• Exercise
Reproduce the records below, replacing every occurrence of "Viewport" with "Display area" and leaving all other text unchanged.

• Input records
────────────────

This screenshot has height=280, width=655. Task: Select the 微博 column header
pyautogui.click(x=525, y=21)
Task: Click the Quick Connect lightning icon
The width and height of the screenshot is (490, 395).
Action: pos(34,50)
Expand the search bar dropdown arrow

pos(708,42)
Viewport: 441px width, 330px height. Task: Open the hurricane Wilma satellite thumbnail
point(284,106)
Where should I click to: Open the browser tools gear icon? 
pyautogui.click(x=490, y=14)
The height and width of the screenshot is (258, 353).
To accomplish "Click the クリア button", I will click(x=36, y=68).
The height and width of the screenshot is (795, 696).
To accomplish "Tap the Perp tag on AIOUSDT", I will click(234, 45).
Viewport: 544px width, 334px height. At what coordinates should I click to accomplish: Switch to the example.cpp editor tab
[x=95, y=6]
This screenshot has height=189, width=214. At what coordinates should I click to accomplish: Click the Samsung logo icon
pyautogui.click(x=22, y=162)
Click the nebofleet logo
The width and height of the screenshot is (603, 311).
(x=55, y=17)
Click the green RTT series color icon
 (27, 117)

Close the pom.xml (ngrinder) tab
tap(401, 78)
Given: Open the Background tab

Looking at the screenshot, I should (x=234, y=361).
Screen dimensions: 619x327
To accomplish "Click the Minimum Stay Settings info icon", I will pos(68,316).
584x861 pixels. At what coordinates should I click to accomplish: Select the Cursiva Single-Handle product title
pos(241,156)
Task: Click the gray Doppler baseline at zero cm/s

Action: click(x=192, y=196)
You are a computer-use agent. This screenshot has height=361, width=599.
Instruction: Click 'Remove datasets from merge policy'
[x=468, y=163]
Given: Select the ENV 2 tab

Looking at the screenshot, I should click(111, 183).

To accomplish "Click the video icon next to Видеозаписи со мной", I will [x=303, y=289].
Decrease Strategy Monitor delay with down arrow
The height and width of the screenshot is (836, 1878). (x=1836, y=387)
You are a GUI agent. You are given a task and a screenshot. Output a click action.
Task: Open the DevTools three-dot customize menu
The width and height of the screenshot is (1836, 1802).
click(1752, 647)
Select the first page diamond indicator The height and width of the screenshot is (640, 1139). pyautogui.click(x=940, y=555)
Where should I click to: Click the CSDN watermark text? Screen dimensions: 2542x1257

────────────────

• Task answer
This screenshot has height=280, width=655. Task: Select the 微博 column header
pyautogui.click(x=525, y=21)
Task: Click the Quick Connect lightning icon
The width and height of the screenshot is (490, 395).
Action: pos(34,50)
Expand the search bar dropdown arrow

pos(708,42)
Display area: 441px width, 330px height. Task: Open the hurricane Wilma satellite thumbnail
point(284,106)
Where should I click to: Open the browser tools gear icon? 
pyautogui.click(x=490, y=14)
The height and width of the screenshot is (258, 353).
To accomplish "Click the クリア button", I will click(x=36, y=68).
The height and width of the screenshot is (795, 696).
To accomplish "Tap the Perp tag on AIOUSDT", I will click(234, 45).
Display area: 544px width, 334px height. At what coordinates should I click to accomplish: Switch to the example.cpp editor tab
[x=95, y=6]
This screenshot has height=189, width=214. At what coordinates should I click to accomplish: Click the Samsung logo icon
pyautogui.click(x=22, y=162)
Click the nebofleet logo
The width and height of the screenshot is (603, 311).
(x=55, y=17)
Click the green RTT series color icon
 (27, 117)

Close the pom.xml (ngrinder) tab
tap(401, 78)
Given: Open the Background tab

Looking at the screenshot, I should (x=234, y=361).
Screen dimensions: 619x327
To accomplish "Click the Minimum Stay Settings info icon", I will pos(68,316).
584x861 pixels. At what coordinates should I click to accomplish: Select the Cursiva Single-Handle product title
pos(241,156)
Task: Click the gray Doppler baseline at zero cm/s

Action: click(x=192, y=196)
You are a computer-use agent. This screenshot has height=361, width=599.
Instruction: Click 'Remove datasets from merge policy'
[x=468, y=163]
Given: Select the ENV 2 tab

Looking at the screenshot, I should click(111, 183).

To accomplish "Click the video icon next to Видеозаписи со мной", I will [x=303, y=289].
Decrease Strategy Monitor delay with down arrow
The height and width of the screenshot is (836, 1878). (x=1836, y=387)
You are a GUI agent. You are given a task and a screenshot. Output a click action.
Task: Open the DevTools three-dot customize menu
The width and height of the screenshot is (1836, 1802).
click(1752, 647)
Select the first page diamond indicator The height and width of the screenshot is (640, 1139). pyautogui.click(x=940, y=555)
Where should I click to: Click the CSDN watermark text? Screen dimensions: 2542x1257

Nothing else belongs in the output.